Elssa, below is a summary of the course contents. As a prelude to that, let me mention that I listened to a number of tunes on your blog; you are a wonderful player. Have you had lots of training? Do you play from sheet music? --from lead sheets? -- by ear?
I was hoping you could give me some suggestions for improving my playing (other than, give up the piano). Here is a link to a rendition of Autumn Leaves that I recorded last November. http://www.box.net/shared/6b1r5q3di3
Unfortunately, it is nothing like your recording of the same tune on your blog. Aside from the fact that there are multiple occurrences of my not playing on time, my recording is boring and thin; the arpeggios sound nothing like the flowing harmonies/rhythms on your recording. Let me ask a specific question about that: In Autumn Leaves, on measures consisting of one note held for the entire measure, do your arpeggios consist of eight notes? -- or more?

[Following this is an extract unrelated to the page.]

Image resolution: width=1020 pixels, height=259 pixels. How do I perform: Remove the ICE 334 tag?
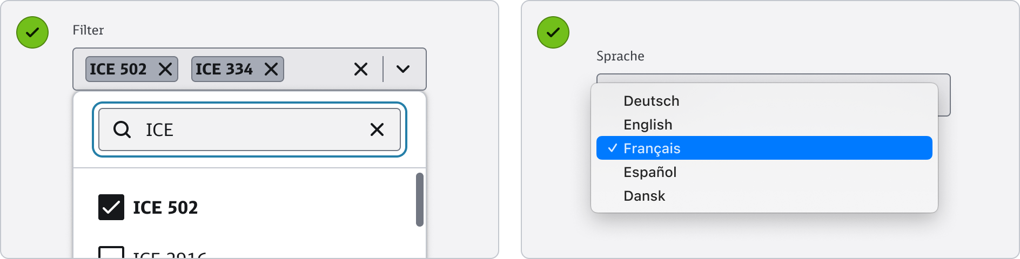point(271,69)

Also, are you just running up and down using sequential notes of the chord? -- or do you do something else?
I'd appreciate any other hints you (or any other posters) might have.

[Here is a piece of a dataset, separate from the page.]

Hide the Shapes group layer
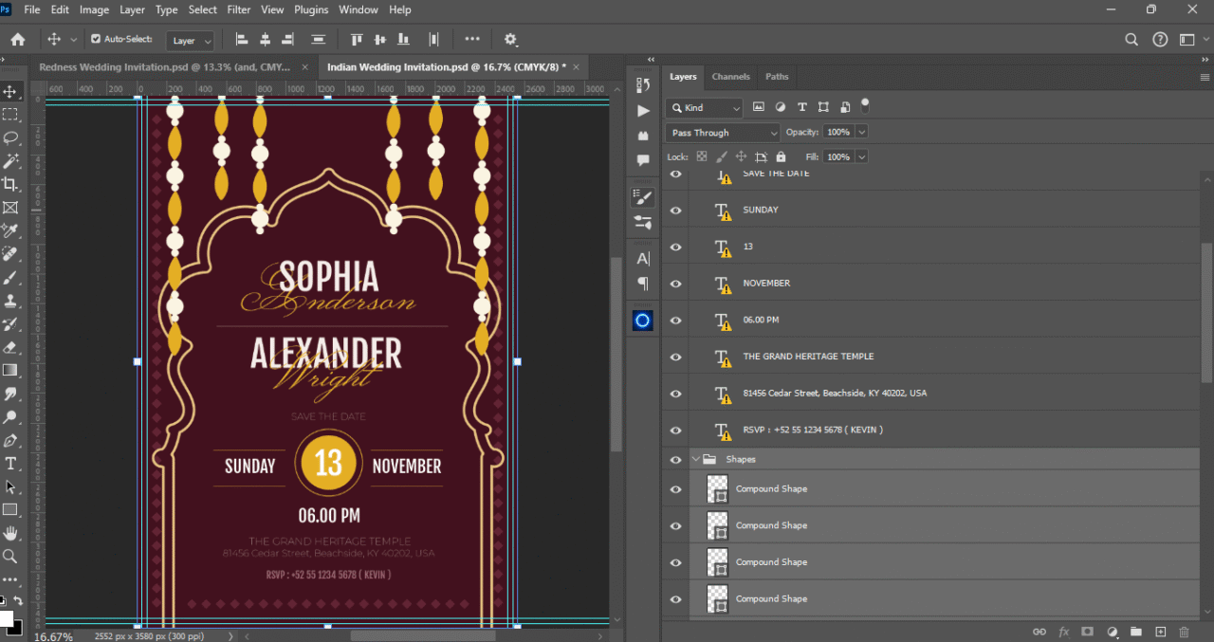Screen dimensions: 1214x642 tap(675, 460)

Scott Houston's Autumn Leaves Course Summary:
One DVD; 13 lessons:
1-4 cover his basic 1-note melody in RH, 1 block chord/measure in LH approach
5-6 cover some advanced chords and voicings. Instruction on voicings is very sketchy. He essentially advises to just spread out the chord notes between multiple hands and play the notes in different orders.
7,12 contain additional information on ballad styling.

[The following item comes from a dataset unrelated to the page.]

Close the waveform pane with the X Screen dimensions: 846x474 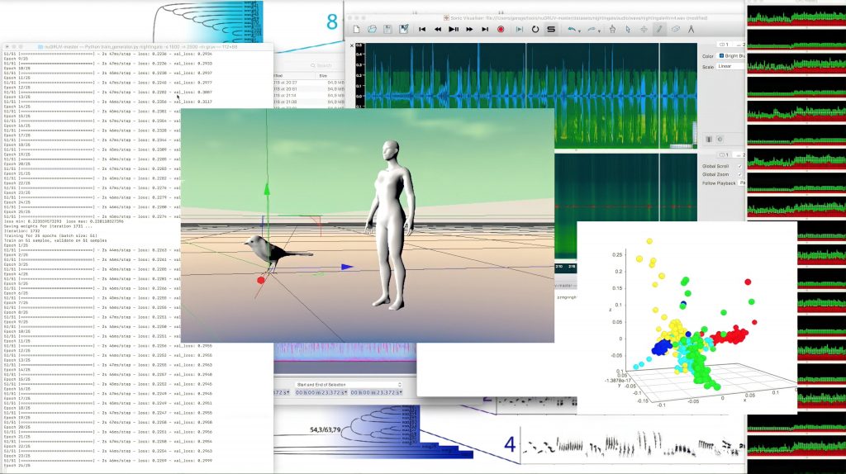pyautogui.click(x=352, y=46)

8,13 contain additional information on up-tempo styling.
9 contains some miscellaneous tips/tricks
10 contains info on Intros/Endings
11 provides some info on Accompaniment
In addition, he provides:
-- two lead sheets - a basic and advanced. The advanced is identical to the basic but with the advanced chords.
-- two recordings of the tune, one which includes the piano portion and the other which omits the piano portion to allow the student to play along.
-- couple fillers of minimal value: bio of the composers and a discography.
Now this summary really doesn't tell anything about the value of the course. A course containing these chapter headings could be super great -- or not so great; as with so many other things, the devil is in the details. Although there's some good stuff here, for me, the details are less than expected.
For you, Elssa, it's hard to see why this DVD would be any of great value. Lessons 1-4 are far too basic for you. Regarding the more advanced lessons, your blog tunes already beautifully incorporate many of the riffs/patterns Scott tries to teach. Scott's up-tempo version, as just one example, is very much like your lovely jazz version.